After much wait and anticipation, the Office for Civil Rights (“OCR”) announced on March 21, 2016, the launch of its Phase II HIPAA Audits. Following initial audits in 2011 and 2012, OCR was targeting 2016 to begin Phase II. Now that Phase II is in full swing, this article will summarize what we know about Phase II and what we can expect in the near future.

OCR plans to roll out Phase II audits in three rounds. The first two rounds will be desk audits of covered entities and business associates, respectively, with a focus on specific topics identified by OCR. The third round will consist of comprehensive, on-site audits of both covered entities and business associates. As discussed below, OCR notified covered entities selected for desk audits on July 11, 2016. Desk audits of business associates are anticipated to start in late September 2016. On-site audits of both covered entities and business associates are planned to begin in early 2017. Phase II will consist of 200-250 total audits with over 200 of those audits being desk audits.

In connection with the Phase II audits, OCR released a revised Audit Protocol in April 2016. The Audit Protocol, which is divided among Privacy, Security, and Breach Notification elements, substantially revised the prior version that OCR had developed as part of Phase I audits. Among other things, it incorporates the changes from the Omnibus Rule in 2013. The Audit Protocol is available on OCR’s website and would be a useful resource to download and review whether for purposes of preparing for an OCR audit or for any self-auditing and compliance activities.

Desk audits will focus either on Privacy and Breach Notification elements or on Security elements. According to OCR, the Privacy Rule and Breach Notification Rule elements will address topics such as the Notice of Privacy Practices and its content, the provision of electronic notice, the patient’s right of access, and the timeliness and content of breach notification. The Security Rule elements will explore risk analysis and risk management. OCR published on its website more detailed guidance on these selected protocol elements, along with other helpful information about Phase II.

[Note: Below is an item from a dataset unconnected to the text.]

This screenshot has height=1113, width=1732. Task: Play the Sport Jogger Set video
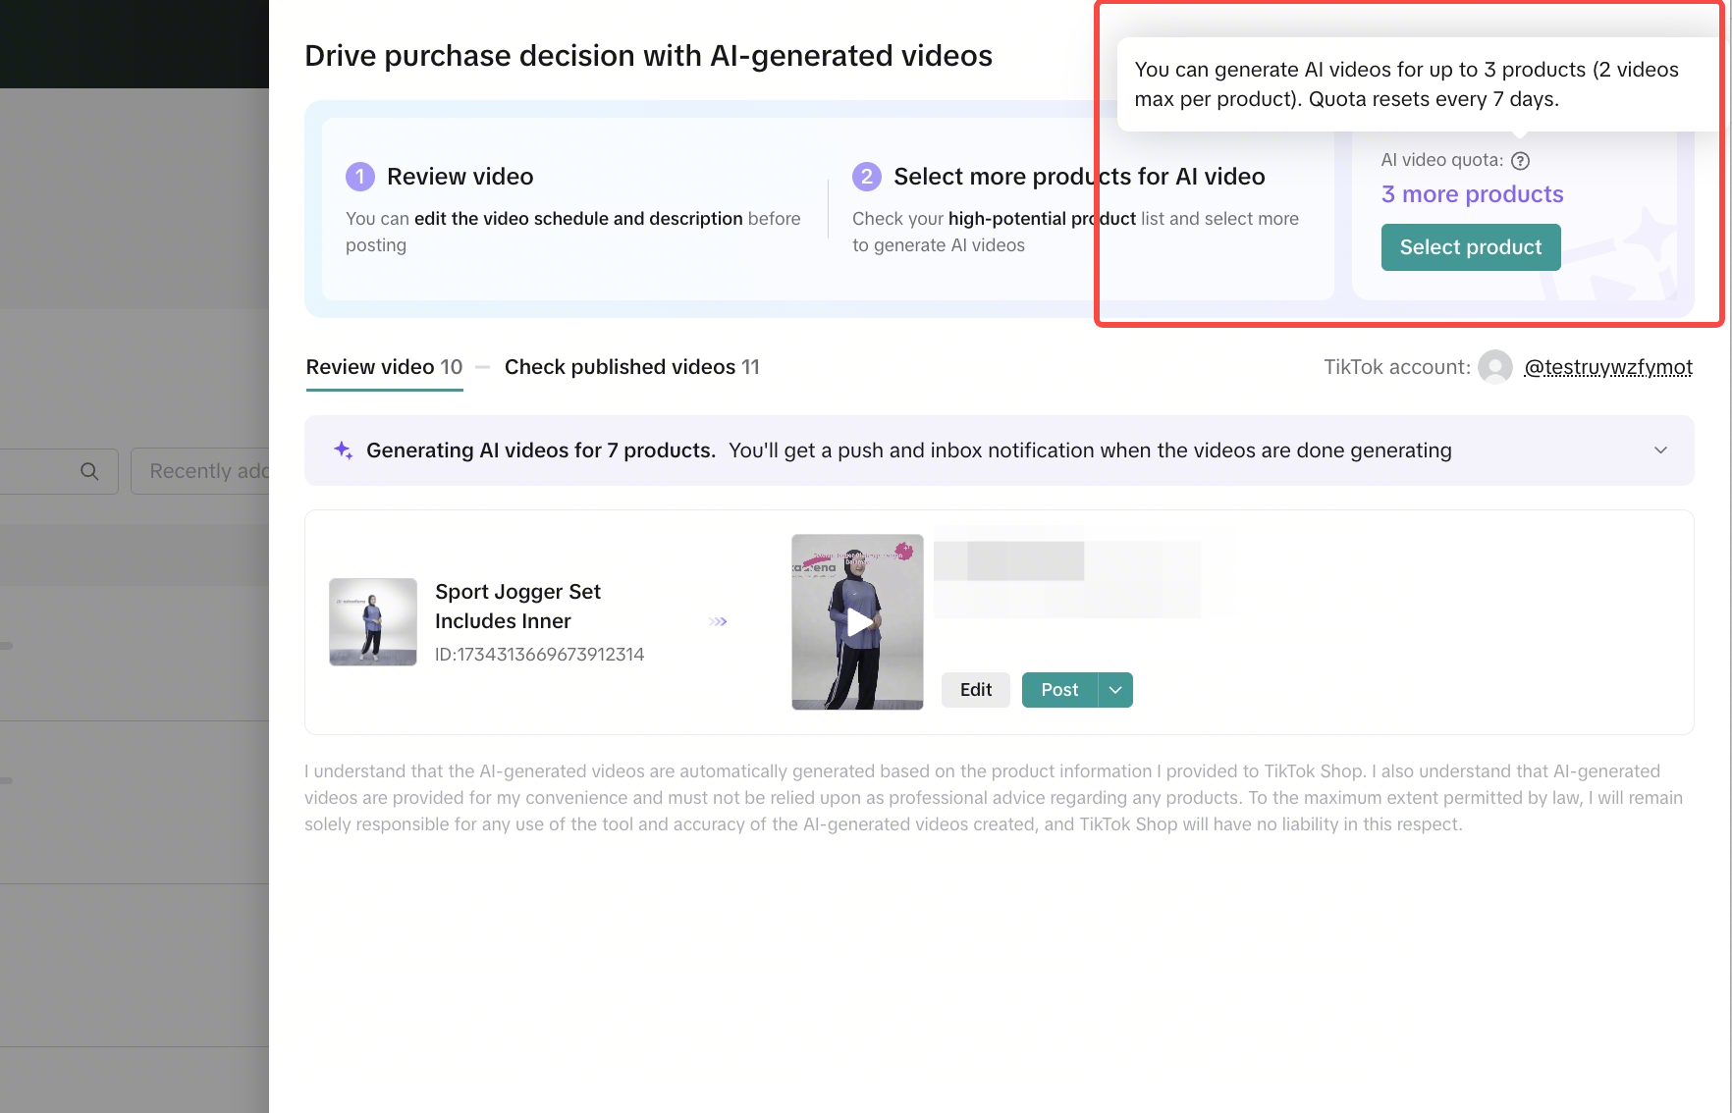[858, 622]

Following the March 21, 2016 announcement, OCR gathered contact information and questionnaires from covered entities to create a potential audit pool. On July 12, 2016, OCR announced that it had initiated desk audits of 167 covered entities with e-mailed notice to those entities on July 11, 2016. The notice advised the entities that they had been selected for the desk audit and provided instructions for the audit process including requesting specific documentation responsive to particular audit issues. A second e-mail to the selected entities requested a list of all of the covered entity’s business associates. Auditees will have a strict 10 business day deadline to respond to these e-mails only with relevant, responsive documentation or submit an explanation for the deficiency. OCR will then generate draft findings and share it with the entity. It will have the opportunity to respond to the draft findings, which will be incorporated into a final audit report. OCR has stated it will not publically disclose the identity of selected entities or the audit reports, but cautioned that some of this information may be subject to FOIA requests.

Desk audits for business associates this fall will proceed in the same fashion as desk audits of covered entities, although the topics selected by OCR will not involve those elements of the Privacy, Security and Breach Notification Rules not applicable to business associates.

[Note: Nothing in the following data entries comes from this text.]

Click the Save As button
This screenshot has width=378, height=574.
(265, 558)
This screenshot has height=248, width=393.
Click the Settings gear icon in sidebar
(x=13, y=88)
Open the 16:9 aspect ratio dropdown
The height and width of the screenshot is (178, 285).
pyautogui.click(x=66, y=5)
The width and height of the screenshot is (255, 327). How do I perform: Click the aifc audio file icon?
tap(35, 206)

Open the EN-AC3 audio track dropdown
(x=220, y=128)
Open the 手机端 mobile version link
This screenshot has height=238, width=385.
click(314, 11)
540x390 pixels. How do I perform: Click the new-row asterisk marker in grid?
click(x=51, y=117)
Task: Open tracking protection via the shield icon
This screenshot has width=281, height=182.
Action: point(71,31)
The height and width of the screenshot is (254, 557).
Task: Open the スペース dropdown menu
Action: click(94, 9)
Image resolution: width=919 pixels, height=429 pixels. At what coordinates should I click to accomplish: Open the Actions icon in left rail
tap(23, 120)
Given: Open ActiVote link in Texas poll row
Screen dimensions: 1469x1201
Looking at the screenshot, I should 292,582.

OCR states that Phase II audits are primarily a compliance activity. It will use the audit results to better understand compliance efforts, determine what technical assistance should be developed and what corrective action would be helpful. OCR will also develop additional tools and guidance for entities’ compliance activities and preventing breaches. However, it has reminded the industry of its broad authority to open compliance reviews if an audit revealed significant threats to the privacy and security of PHI.

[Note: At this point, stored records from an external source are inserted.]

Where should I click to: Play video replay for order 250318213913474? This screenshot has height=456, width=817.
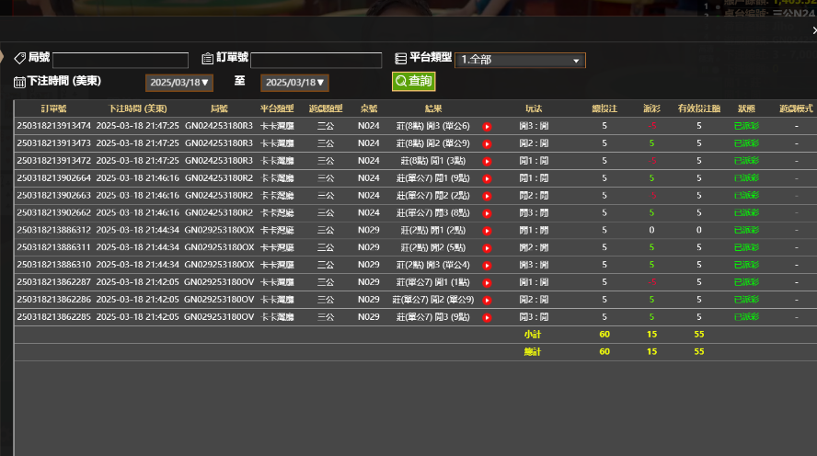[488, 126]
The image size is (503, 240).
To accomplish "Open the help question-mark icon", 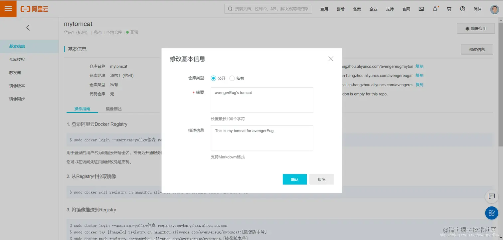I will click(x=462, y=9).
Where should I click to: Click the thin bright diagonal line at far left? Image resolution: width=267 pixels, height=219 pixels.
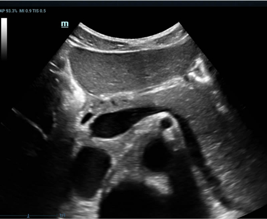click(x=29, y=123)
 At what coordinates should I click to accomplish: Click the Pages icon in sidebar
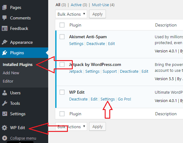click(x=5, y=7)
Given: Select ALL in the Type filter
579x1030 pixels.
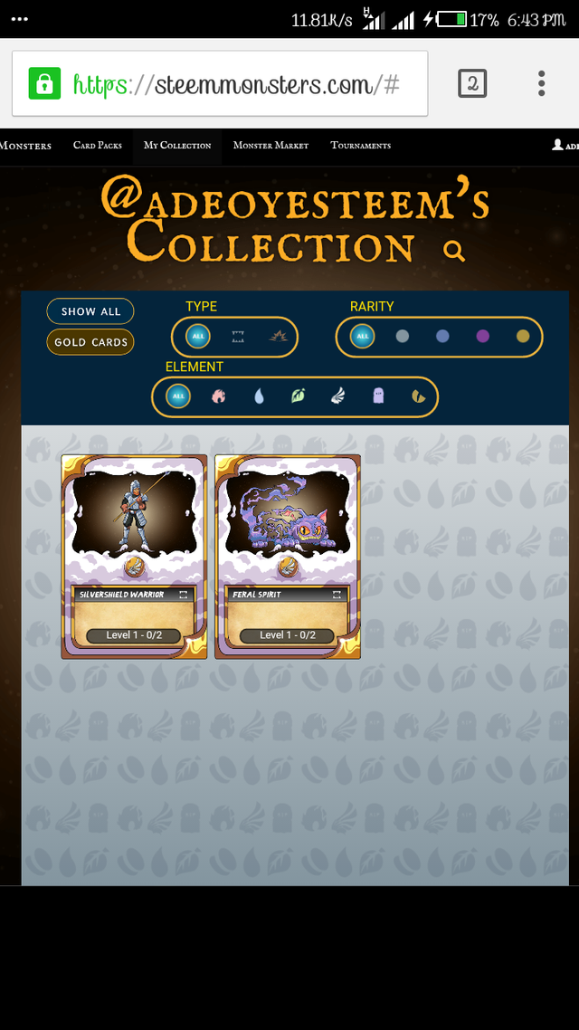Looking at the screenshot, I should [x=198, y=337].
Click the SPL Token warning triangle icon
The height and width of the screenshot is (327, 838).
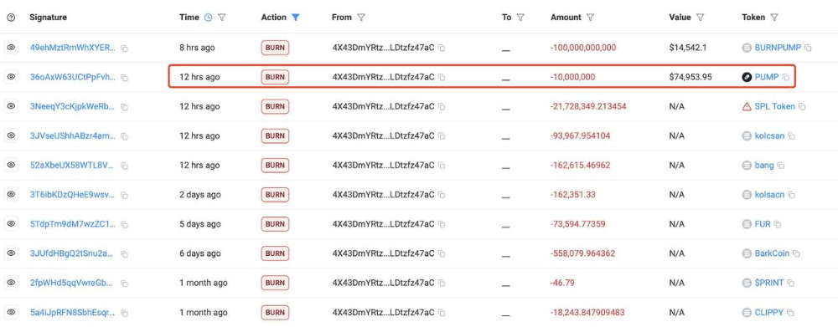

By the time this article is published, OCR likely will have neared the end of its desk audits of covered entities. However, even if an entity avoided a desk audit, it does not mean it is out of the woods. There is still the possibility of selection for an on-site audit. In addition, it is anticipated that OCR will eventually implement a permanent audit program. The increased number of settlements within the last year by OCR, among other things, demonstrates OCR’s increasingly aggressive stance towards enforcement. Given the current climate, there is no better time than now for every covered entity and business associate to carefully review its HIPAA compliance.